* **PROBLEM REQUIREMENTS**
In the material below, starting with the line that contains "353) label: Cloudflare" and going on through the end of the material, replace "Predict" with "Identify" and give those lines back with nothing else changed.

··· DATA ROWS ···

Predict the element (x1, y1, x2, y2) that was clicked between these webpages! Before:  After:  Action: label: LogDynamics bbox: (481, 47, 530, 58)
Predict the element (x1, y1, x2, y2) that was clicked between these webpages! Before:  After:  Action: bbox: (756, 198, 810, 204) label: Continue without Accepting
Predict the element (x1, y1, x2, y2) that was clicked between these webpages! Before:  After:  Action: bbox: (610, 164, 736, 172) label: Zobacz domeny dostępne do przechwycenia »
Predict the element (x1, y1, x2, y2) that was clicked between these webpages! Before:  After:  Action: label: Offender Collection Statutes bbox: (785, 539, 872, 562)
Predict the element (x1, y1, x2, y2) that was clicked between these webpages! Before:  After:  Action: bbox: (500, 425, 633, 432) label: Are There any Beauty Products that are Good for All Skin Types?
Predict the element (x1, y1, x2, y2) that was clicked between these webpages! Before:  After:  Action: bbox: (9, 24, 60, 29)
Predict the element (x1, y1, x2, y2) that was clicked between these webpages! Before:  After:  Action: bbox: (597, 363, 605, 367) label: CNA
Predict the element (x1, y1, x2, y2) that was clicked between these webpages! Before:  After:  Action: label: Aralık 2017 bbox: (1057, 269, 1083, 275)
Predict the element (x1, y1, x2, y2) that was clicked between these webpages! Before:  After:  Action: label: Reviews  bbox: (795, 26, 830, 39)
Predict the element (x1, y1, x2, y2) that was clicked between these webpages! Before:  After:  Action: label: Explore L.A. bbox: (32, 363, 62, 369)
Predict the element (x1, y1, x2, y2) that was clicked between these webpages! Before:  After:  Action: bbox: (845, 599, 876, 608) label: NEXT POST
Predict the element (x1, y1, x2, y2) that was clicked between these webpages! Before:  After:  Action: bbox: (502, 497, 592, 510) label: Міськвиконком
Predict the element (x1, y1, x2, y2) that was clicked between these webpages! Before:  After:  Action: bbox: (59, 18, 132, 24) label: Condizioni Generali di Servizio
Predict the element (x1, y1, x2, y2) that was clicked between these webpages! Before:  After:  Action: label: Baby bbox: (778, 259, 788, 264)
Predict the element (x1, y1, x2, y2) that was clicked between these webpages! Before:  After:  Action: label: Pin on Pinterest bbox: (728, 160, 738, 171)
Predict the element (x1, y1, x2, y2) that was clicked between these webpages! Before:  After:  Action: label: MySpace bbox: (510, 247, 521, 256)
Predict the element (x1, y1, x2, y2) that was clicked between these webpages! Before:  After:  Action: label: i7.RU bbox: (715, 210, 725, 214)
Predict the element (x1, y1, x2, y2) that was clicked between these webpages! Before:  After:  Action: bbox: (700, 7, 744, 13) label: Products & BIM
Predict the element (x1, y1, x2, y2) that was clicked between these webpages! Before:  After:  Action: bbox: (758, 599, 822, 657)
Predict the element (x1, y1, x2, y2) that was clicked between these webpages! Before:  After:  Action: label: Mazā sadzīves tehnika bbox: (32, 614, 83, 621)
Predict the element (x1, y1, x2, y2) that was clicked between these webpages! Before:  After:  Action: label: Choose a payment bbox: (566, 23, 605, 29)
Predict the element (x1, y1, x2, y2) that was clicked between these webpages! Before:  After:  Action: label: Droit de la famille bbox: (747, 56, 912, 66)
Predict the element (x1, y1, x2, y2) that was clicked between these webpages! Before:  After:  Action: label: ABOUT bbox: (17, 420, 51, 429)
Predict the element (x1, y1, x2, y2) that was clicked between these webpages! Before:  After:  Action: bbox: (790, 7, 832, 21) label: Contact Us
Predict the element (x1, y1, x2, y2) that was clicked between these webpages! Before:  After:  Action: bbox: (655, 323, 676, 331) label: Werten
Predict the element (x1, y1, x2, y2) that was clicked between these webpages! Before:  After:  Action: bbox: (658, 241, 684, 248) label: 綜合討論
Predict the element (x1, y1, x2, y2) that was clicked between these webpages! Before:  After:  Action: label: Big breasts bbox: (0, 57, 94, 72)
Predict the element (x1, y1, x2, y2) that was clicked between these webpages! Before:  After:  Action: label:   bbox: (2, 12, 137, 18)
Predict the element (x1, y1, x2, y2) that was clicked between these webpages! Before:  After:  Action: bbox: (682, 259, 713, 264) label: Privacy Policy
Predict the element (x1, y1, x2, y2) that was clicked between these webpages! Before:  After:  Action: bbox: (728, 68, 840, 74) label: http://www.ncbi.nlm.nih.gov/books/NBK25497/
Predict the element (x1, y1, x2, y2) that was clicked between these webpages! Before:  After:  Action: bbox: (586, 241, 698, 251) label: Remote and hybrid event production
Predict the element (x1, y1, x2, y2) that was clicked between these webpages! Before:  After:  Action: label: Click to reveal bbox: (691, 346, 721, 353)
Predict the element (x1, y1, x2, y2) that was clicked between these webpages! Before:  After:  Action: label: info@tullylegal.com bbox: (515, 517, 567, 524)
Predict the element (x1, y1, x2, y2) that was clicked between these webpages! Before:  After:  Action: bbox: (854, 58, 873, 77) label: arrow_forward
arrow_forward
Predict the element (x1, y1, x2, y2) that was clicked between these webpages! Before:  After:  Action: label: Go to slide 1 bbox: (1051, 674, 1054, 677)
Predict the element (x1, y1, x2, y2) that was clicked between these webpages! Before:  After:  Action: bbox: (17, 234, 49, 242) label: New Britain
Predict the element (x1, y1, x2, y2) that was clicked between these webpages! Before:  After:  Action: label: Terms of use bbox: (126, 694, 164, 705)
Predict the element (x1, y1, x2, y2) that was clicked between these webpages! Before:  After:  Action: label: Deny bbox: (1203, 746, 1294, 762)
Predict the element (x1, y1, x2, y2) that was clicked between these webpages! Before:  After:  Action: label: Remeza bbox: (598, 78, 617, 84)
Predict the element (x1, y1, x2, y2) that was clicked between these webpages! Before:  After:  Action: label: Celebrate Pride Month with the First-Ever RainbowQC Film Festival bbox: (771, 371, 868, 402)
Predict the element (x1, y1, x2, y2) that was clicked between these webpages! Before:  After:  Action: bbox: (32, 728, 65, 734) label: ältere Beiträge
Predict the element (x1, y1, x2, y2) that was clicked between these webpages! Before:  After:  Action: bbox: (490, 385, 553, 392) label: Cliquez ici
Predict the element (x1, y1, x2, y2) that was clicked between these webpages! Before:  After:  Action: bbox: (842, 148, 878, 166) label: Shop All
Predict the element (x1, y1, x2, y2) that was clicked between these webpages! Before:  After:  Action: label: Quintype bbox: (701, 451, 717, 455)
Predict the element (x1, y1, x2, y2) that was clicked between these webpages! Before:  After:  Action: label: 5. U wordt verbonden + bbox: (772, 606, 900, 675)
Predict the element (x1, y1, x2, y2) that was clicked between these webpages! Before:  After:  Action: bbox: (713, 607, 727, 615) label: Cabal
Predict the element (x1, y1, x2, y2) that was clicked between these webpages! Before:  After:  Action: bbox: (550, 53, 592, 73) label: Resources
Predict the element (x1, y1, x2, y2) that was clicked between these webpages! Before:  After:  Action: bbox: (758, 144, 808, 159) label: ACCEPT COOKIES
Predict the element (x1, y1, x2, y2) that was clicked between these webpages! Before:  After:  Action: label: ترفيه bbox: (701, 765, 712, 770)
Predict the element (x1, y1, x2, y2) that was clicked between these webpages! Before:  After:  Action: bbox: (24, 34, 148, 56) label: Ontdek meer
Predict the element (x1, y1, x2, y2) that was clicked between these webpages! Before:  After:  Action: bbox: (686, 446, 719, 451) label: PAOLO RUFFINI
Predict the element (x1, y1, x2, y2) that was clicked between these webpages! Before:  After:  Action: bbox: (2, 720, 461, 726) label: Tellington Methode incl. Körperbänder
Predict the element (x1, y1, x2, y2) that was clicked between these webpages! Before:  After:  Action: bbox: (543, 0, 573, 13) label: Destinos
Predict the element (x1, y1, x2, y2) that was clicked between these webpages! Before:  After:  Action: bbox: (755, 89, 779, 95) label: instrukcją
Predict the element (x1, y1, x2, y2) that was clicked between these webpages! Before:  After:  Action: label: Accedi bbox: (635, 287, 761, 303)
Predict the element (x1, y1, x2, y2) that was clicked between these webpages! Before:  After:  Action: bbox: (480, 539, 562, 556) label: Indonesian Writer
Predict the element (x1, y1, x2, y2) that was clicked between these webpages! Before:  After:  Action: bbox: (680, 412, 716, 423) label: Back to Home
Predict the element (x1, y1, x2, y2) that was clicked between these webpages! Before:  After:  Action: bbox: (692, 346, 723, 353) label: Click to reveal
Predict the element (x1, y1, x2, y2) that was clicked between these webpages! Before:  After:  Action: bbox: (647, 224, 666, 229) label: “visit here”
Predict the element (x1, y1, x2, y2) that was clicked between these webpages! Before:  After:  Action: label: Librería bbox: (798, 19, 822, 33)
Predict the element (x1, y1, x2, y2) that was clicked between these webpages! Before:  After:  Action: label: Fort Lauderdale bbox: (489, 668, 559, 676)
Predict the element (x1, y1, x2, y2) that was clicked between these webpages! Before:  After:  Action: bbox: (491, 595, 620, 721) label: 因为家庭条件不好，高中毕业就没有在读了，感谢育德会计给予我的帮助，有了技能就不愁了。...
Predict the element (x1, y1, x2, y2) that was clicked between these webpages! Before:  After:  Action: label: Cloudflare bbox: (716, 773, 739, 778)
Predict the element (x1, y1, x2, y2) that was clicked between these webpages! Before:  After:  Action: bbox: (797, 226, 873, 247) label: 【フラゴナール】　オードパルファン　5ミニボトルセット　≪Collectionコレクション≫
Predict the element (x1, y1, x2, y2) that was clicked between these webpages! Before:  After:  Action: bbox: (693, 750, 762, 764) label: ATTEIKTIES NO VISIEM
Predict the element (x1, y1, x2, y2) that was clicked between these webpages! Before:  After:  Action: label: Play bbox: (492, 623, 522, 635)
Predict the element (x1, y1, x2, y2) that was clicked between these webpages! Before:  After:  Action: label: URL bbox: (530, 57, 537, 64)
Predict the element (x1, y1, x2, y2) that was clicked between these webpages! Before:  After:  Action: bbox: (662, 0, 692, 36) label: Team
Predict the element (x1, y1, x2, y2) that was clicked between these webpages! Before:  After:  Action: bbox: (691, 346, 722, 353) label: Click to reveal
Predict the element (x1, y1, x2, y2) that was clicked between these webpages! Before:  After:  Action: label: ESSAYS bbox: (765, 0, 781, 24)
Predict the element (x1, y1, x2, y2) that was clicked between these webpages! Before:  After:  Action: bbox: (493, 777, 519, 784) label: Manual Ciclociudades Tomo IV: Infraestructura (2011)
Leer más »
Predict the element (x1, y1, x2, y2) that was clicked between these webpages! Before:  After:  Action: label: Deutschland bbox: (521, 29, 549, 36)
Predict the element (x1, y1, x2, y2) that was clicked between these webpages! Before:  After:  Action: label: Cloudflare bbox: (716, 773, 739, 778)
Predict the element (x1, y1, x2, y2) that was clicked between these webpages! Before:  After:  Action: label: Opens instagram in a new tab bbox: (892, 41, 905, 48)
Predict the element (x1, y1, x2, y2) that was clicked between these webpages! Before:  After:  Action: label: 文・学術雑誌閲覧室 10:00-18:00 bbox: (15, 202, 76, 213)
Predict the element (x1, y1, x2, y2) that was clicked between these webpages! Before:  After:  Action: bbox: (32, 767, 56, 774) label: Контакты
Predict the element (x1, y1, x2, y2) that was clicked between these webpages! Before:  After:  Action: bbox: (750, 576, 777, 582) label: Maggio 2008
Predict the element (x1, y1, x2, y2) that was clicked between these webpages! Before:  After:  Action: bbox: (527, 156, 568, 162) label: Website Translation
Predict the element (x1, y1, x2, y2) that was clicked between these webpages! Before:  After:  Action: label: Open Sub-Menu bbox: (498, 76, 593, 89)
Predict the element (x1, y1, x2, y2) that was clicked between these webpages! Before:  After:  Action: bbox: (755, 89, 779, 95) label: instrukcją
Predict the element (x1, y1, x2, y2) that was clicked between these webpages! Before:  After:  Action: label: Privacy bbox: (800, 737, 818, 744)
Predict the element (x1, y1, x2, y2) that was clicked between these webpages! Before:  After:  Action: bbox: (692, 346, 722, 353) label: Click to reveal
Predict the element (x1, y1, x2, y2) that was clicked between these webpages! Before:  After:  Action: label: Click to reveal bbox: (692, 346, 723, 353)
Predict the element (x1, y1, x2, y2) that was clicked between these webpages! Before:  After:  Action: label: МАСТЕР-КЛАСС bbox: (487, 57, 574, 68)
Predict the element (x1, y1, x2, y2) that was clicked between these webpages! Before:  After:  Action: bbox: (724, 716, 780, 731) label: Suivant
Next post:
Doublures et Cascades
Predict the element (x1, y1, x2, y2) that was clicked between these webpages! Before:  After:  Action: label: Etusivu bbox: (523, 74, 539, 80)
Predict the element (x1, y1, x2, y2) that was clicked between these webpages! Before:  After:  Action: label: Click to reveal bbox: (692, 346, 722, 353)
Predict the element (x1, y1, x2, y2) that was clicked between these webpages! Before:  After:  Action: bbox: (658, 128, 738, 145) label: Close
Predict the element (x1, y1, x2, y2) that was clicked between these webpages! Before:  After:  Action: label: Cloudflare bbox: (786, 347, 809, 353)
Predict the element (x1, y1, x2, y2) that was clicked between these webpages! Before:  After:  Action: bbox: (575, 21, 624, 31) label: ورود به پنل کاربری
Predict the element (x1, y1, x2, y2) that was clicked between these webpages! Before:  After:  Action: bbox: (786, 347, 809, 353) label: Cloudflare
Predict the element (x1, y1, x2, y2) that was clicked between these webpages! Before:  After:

···

* **RESULT OF THE EXERCISE**
Identify the element (x1, y1, x2, y2) that was clicked between these webpages! Before:  After:  Action: bbox: (786, 347, 809, 353) label: Cloudflare
Identify the element (x1, y1, x2, y2) that was clicked between these webpages! Before:  After:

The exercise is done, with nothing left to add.